If we are consistently unlucky, we might reduce the array size by only one at each recursive call. For instance, if k is 1, and the random pivot happens to be the largest element, we'll only eliminate 1 element (the pivot itself). That's why, in the worst case with the worst possible luck, the number of steps is O(n), and the total runtime is O(n^2). However, the probability of this happening is negligible (approaches 0 exponentially fast as n grows).

As you probably know from the analysis of binary search, if the array is reduced by 50% at each step, the number of steps is log_2(n). (The definition of log_2(n) is "the number of times you can divide n by 2 until you get 1".)

However, we don't need the reduction to be 50% at each step. As long as the reduction is at least some constant fraction at each step (like, e.g., 25%), the number of steps is still logarithmic, just with a different base. In the end, it's still O(log n), since the base of logarithms goes away in big O notation.

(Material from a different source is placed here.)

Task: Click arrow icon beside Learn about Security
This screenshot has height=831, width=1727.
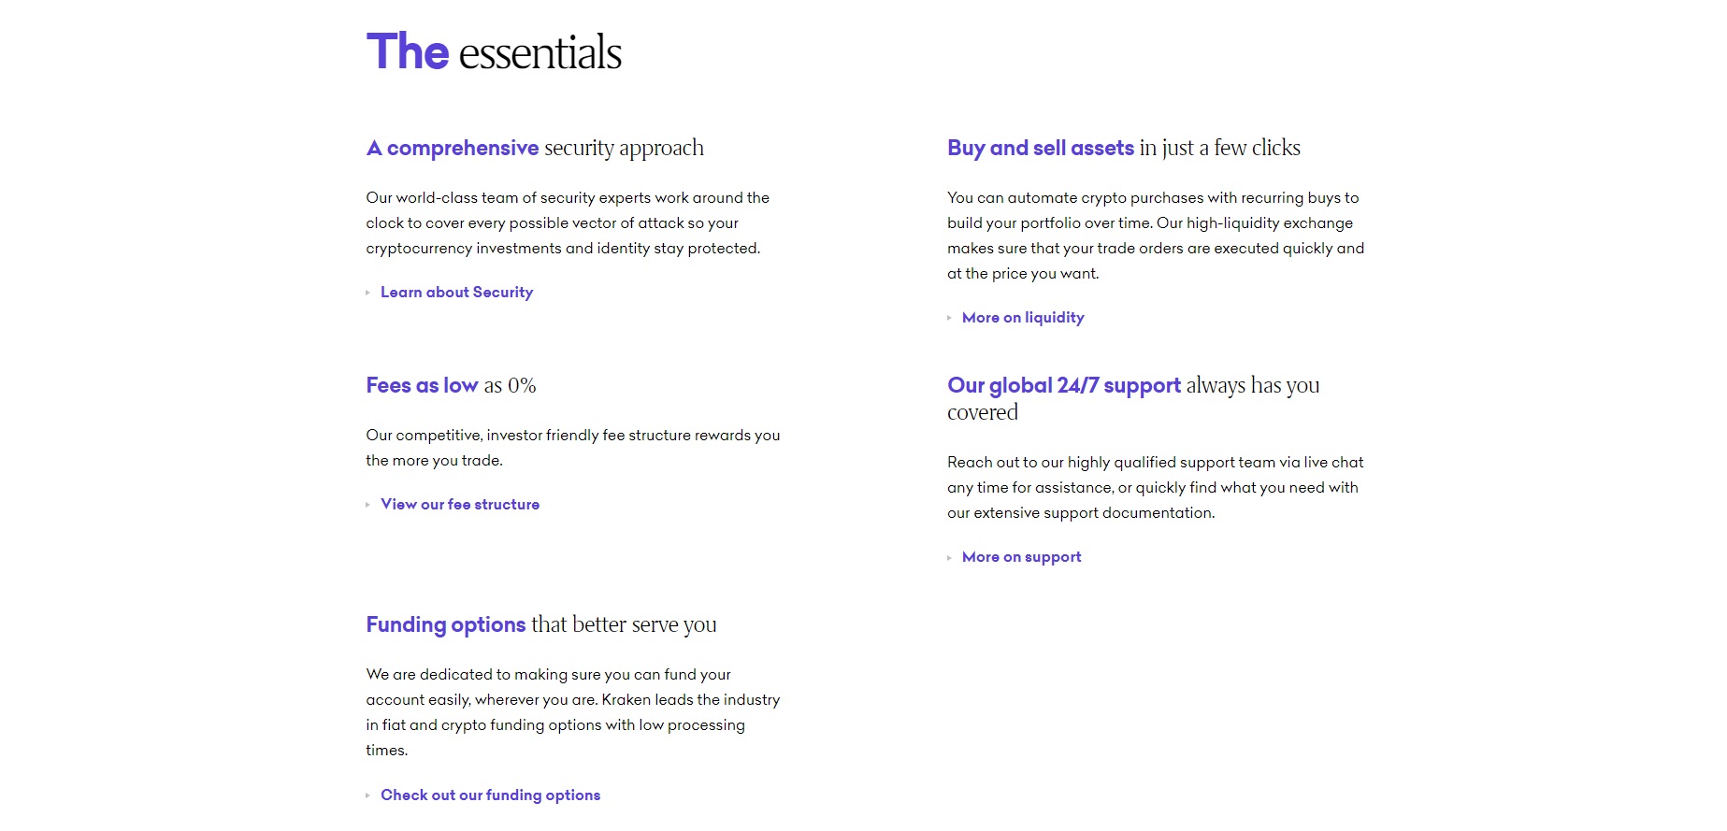Action: 368,293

The challenge with Quickselect is that we don't always reduce the array by a constant fraction.

The key is that, since the pivot is random, there's a 50% chance that the pivot will be in the middle n/2 elements of arr. If that happens, at least 25% of the elements will be eliminated from the search range:

• If k is larger than the pivot's position, we'll eliminate the n/4 smallest elements.
• If k is smaller than the pivot's position, we'll eliminate the n/4 largest elements.

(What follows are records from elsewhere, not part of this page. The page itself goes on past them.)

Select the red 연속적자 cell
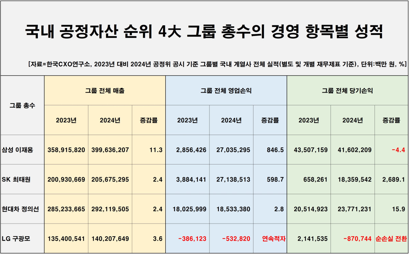409x254 pixels. (273, 239)
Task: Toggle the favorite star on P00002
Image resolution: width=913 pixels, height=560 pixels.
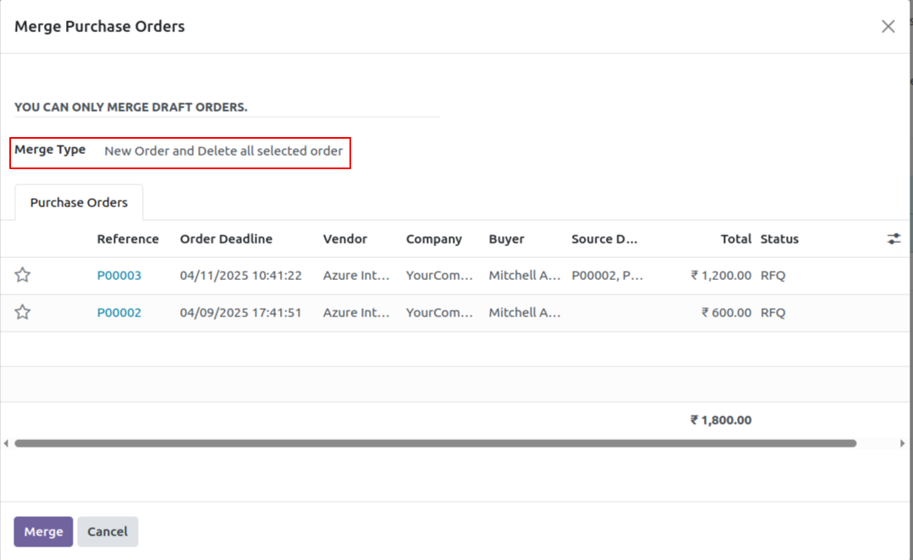Action: point(22,312)
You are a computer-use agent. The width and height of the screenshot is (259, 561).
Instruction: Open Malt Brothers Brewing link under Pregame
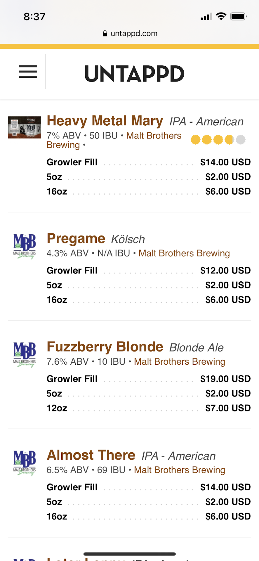(x=184, y=253)
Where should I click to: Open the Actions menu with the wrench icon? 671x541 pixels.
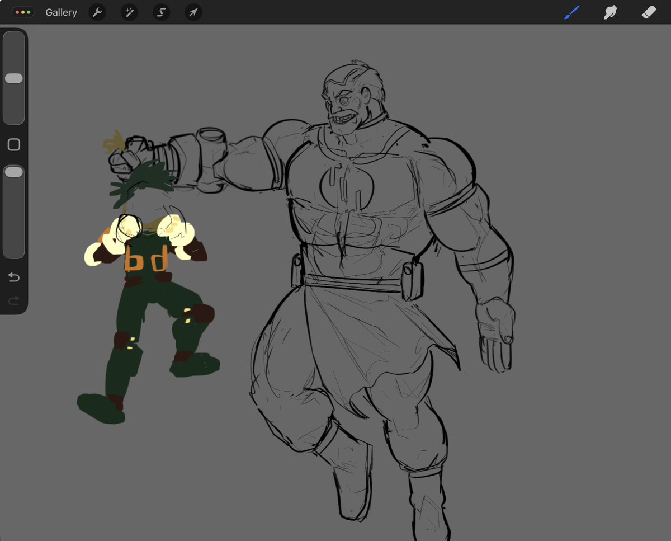tap(97, 12)
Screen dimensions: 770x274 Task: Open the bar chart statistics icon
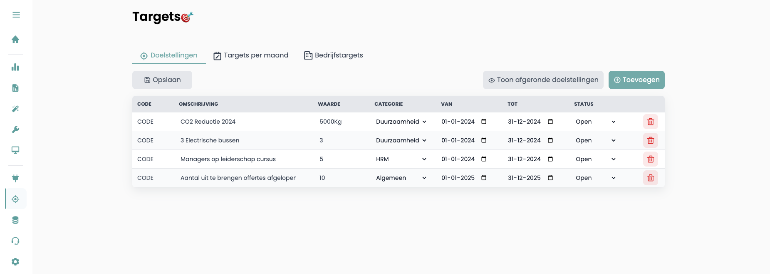15,67
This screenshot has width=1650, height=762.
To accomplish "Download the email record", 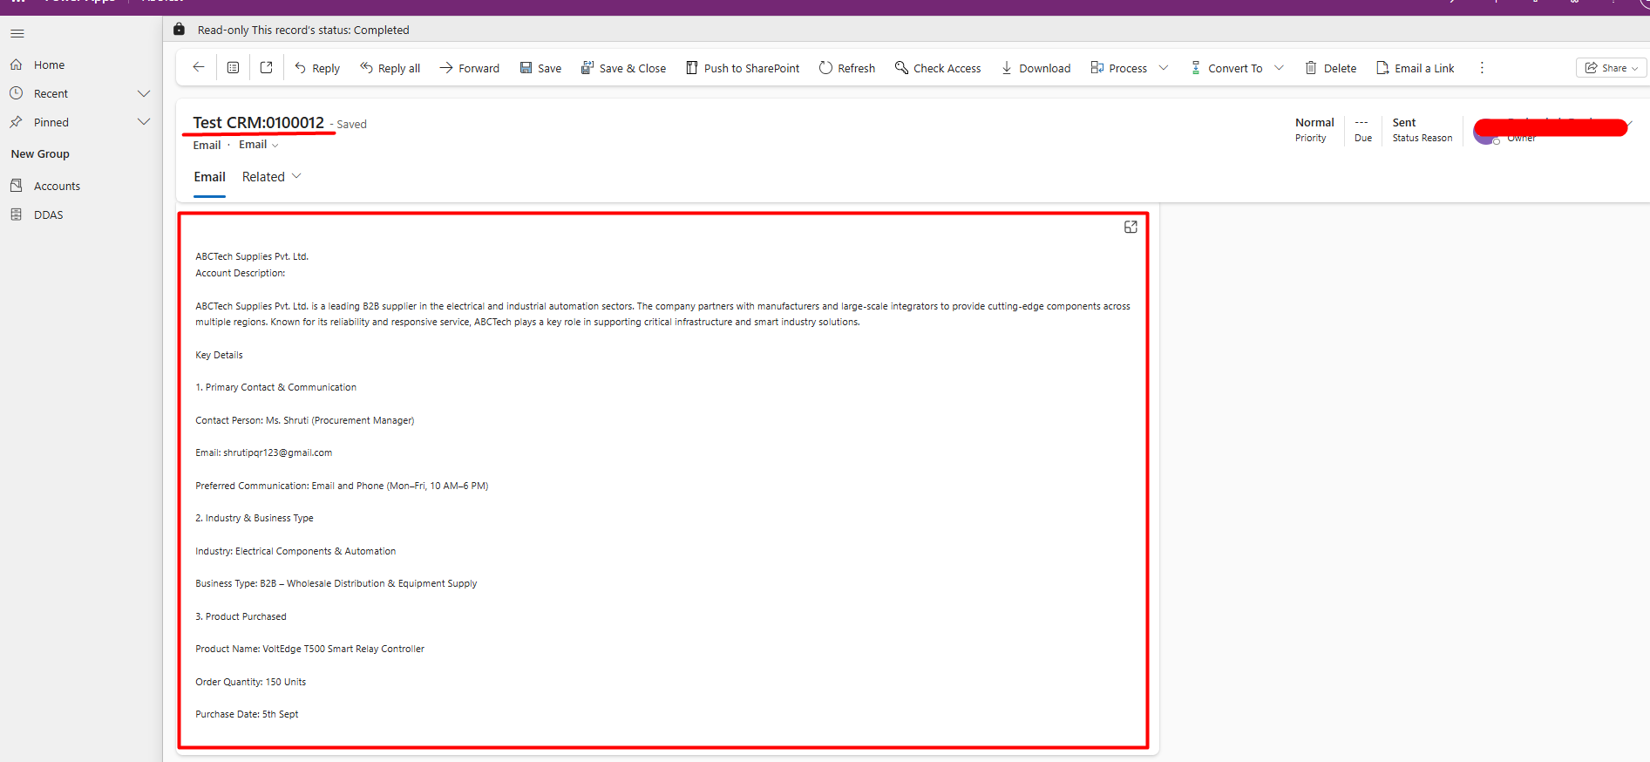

Eliminating a constant fraction of the elements (at least 25%) with a 50% chance is enough to guarantee that the number of recursive calls is O(log n) with high probability. As n grows, the probability of being unlucky becomes negligible.

The final recurrence for the expected worst-case runtime of Quickselect is:

T(n) = O(n) * s + T(0.75n)

Where:

• O(n) is the runtime of the partition step.
• s is the number of steps until the array gets reduced by at least 25%.
• T(0.75n) is the runtime of the remaining 75% of the array recursively.

As we discussed, there's a >50% chance that s is 1, so the expected value of s is O(1). This leaves:

T(n) = O(n) + T(0.75n) = O(n + 0.75n + (0.75)^2 n + ...)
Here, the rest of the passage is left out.